# what's the name of this furry animated movie?



## Konda (Jun 11, 2010)

When I was a kid I saw this movie once on TV, an animated movie with anthro characters in it. (they stood upright and wore clothes)

it took place in a victorian time period if that's the right term for it

all I remember is that the protagonist was some boy who was sold out to serfdom
and at multiple points in the story a character would say "you're just a kid"
to which he would respond "I'm not a kid!"
or was it boy, not kid
plus I'm not sure what the exact phrase was. I thought I had it for a moment though

iirc there was a happy ending and christmas
Someone here has got to know what I'm talking about.


----------



## Ames (Jun 11, 2010)

A year would be helpful.


----------



## Konda (Jun 11, 2010)

JamesB said:


> A year would be helpful.


I don't have a year. I think it was Super Nintendo era when I saw it, or early Super Nintendo era.

edit:
alright, I looked here, but I don't see anything that resembles the movie I saw
http://en.wikipedia.org/wiki/List_of_animated_feature-length_films
I only searched US and UK films though. (but why it wouldn't it be a US film..)


----------



## JoeStrike (Jun 11, 2010)

http://www.animenewsnetwork.com/encyclopedia/anime.php?id=2130

http://www.tms-e.com/library/old/tv/data/t_remi.html (page is in Japanese)

I scanned that Wikipedia list and the title 'Nobody's Boy' jumped out at me - the film's Wiki page had the above links. Sound like the one you're thinking of? Although the kid in question looks to be human, so maybe it aint.
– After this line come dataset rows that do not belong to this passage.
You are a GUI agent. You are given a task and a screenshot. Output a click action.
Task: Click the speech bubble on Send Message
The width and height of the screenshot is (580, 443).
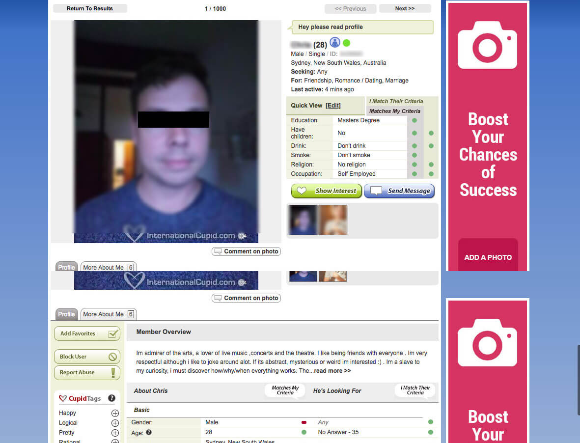pyautogui.click(x=376, y=191)
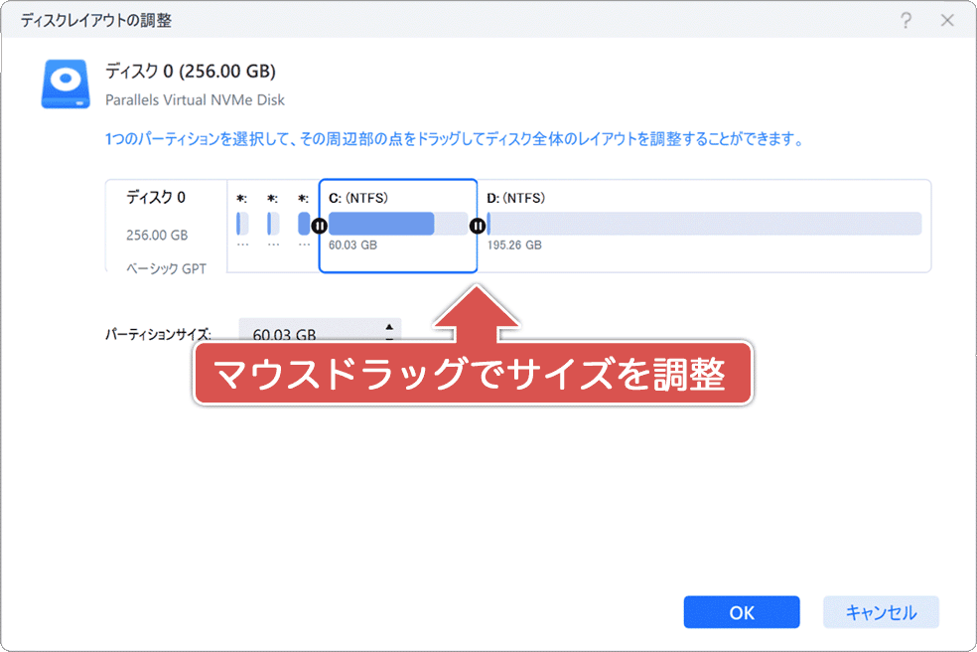
Task: Click the right resize handle of C: partition
Action: click(478, 227)
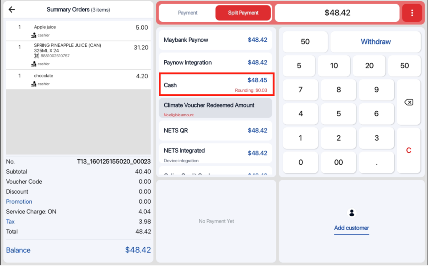Tap the quick amount 20 button
428x266 pixels.
(369, 66)
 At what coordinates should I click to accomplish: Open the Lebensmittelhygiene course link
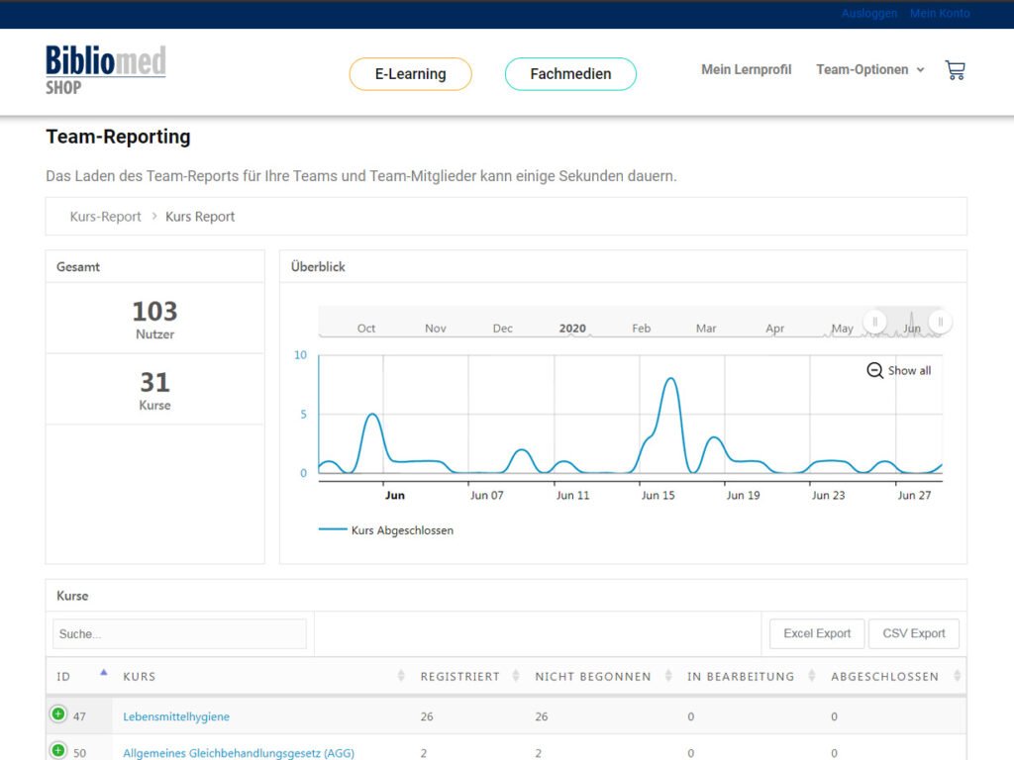(x=176, y=716)

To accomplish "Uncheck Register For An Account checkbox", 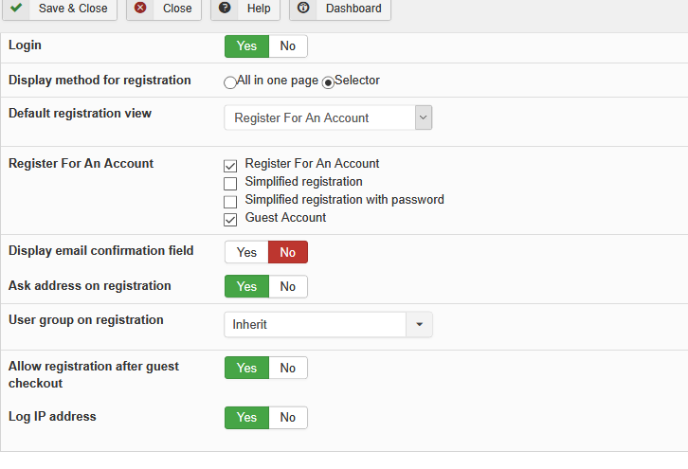I will tap(230, 165).
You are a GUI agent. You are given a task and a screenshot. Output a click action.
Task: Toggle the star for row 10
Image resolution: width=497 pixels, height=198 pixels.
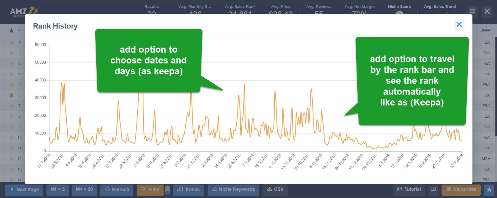12,137
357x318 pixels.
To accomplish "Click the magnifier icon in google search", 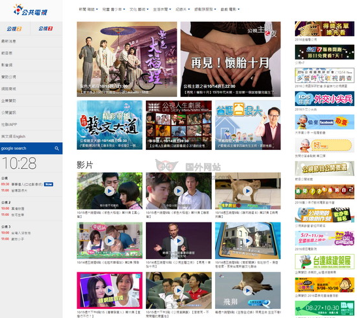I will (x=57, y=149).
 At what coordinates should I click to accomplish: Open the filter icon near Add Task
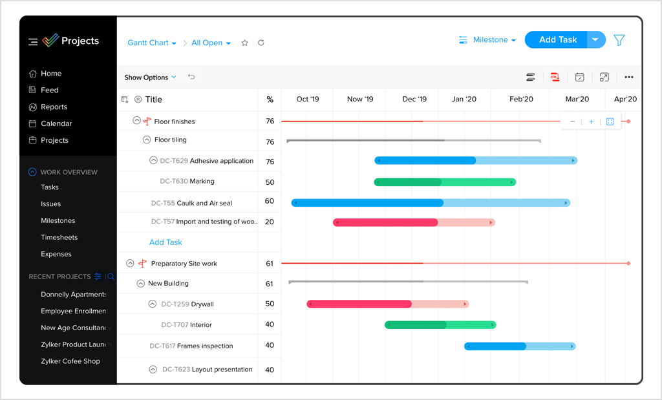(619, 39)
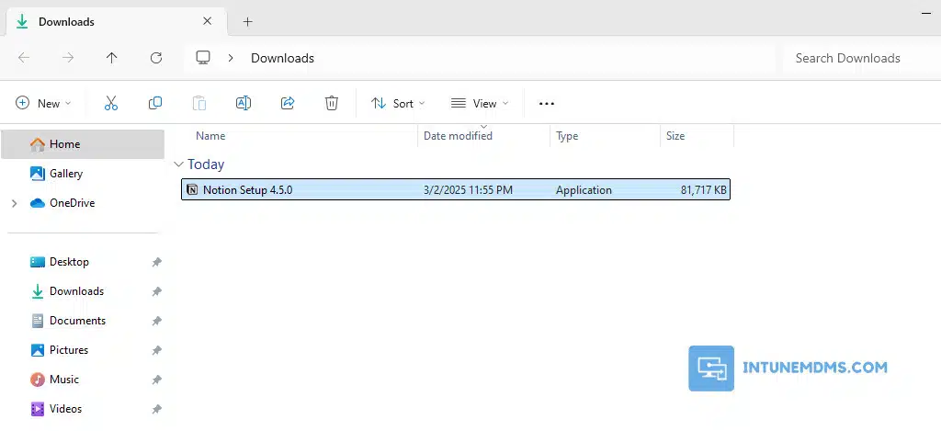
Task: Close the Downloads tab
Action: [208, 21]
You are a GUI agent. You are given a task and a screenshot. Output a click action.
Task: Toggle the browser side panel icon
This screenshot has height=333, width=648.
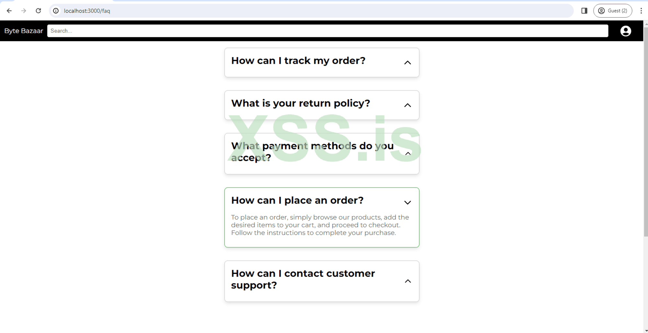coord(584,11)
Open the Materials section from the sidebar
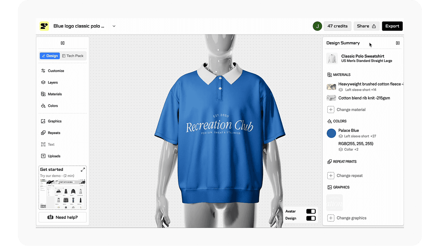The width and height of the screenshot is (441, 246). click(x=55, y=94)
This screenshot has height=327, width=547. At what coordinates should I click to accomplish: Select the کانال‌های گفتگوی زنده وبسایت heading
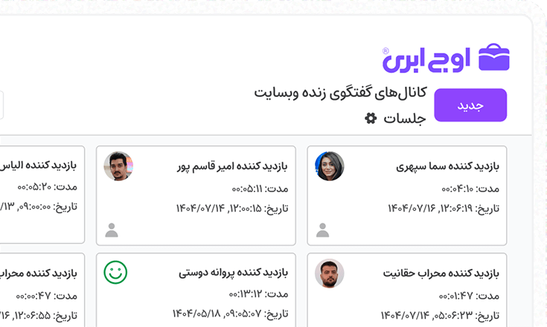click(x=341, y=93)
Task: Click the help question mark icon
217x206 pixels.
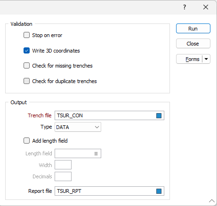Action: click(185, 7)
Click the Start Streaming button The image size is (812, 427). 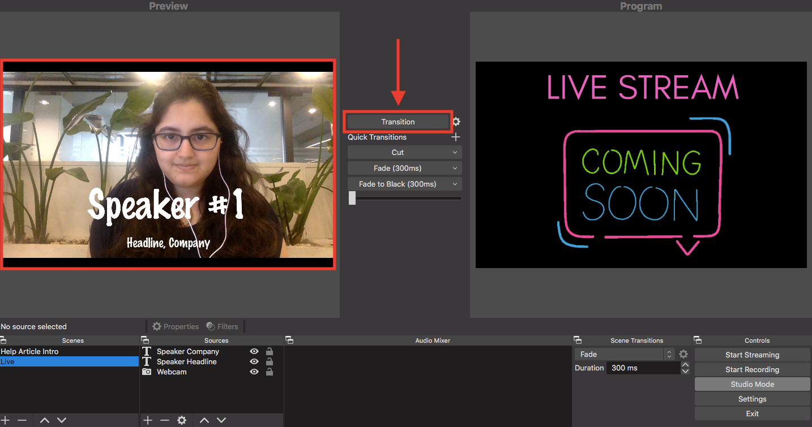click(752, 355)
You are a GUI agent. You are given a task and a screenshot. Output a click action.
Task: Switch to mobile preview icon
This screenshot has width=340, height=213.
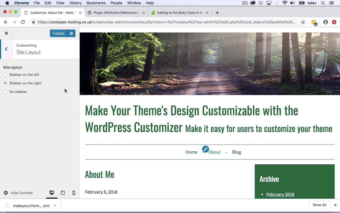click(x=74, y=193)
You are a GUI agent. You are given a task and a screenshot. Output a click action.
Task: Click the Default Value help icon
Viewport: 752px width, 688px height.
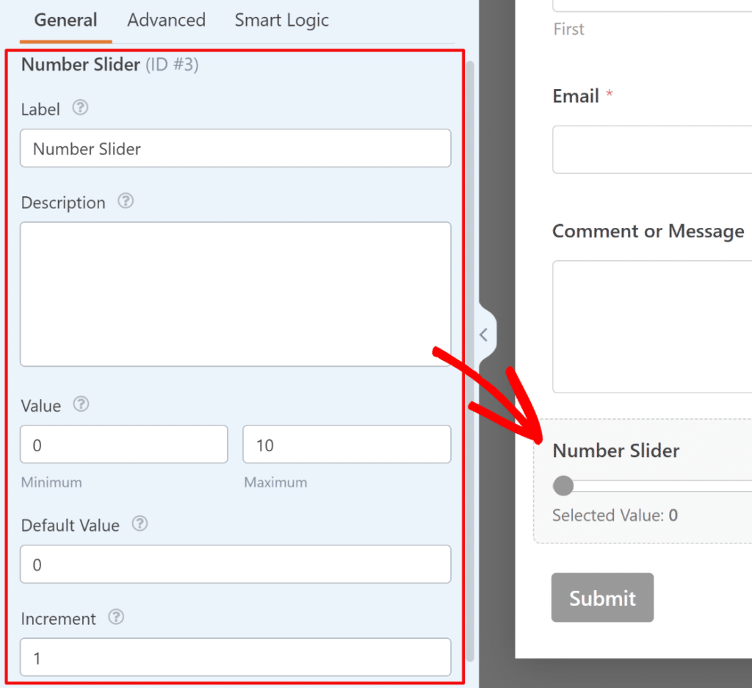pos(140,524)
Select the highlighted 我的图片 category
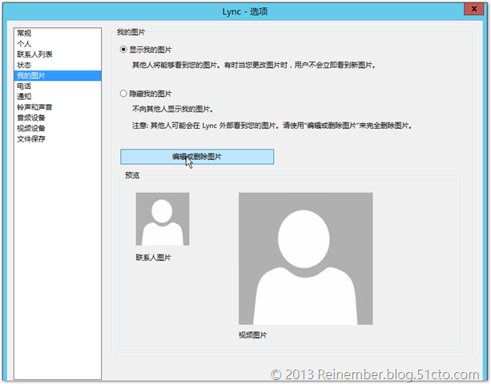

(Totally useless trivia from the oldest guy on FAF: in the old days there was a hair lotion called 'Vitalis,' which was like 50% alcohol - great stuff for setting plastic soldiers on fire & watching them melt into puddles.)


----------



## Konda (Jun 11, 2010)

JoeStrike said:


> http://www.animenewsnetwork.com/encyclopedia/anime.php?id=2130
> 
> http://www.tms-e.com/library/old/tv/data/t_remi.html (page is in Japanese)
> 
> ...



Thanks, but that's not the one. There are some similarities though. For a second I wondered if Nobody's Boy was it.

in the movie I saw
- the protagonist doesn't travel from place to place since he becomes like a slave. His master is like some stereotypical jerk aristocrat with top hat and cane - he acted nice to the boy's mother so he can get the boy.
- it occurred to me the other day, the movie I saw is pretty similar to an adaptation of "A Little Princess" only with a boy instead of a girl. (and with furries instead of humans)
- "Prince and the Pauper" also comes to mind, but it wasn't Mickey Mouse
- I remember the boy making a friend, but spending time together got him or both of them in trouble (whether it's because they were late for work/curfew or whatever reason. I think there was a part where they were late, because they were running.)
- the boy had an english accent I think, and possibly all the characters.


----------



## kelek (Jun 16, 2010)

Do you remember what animals the main characters were?


----------



## Joeyyy (Jun 16, 2010)

ROCKADOODLE!!!!!!!!!!
no...
Fivel (however you spell it...) ...the little mouse kid..


----------



## Konda (Jun 16, 2010)

kelek said:


> Do you remember what animals the main characters were?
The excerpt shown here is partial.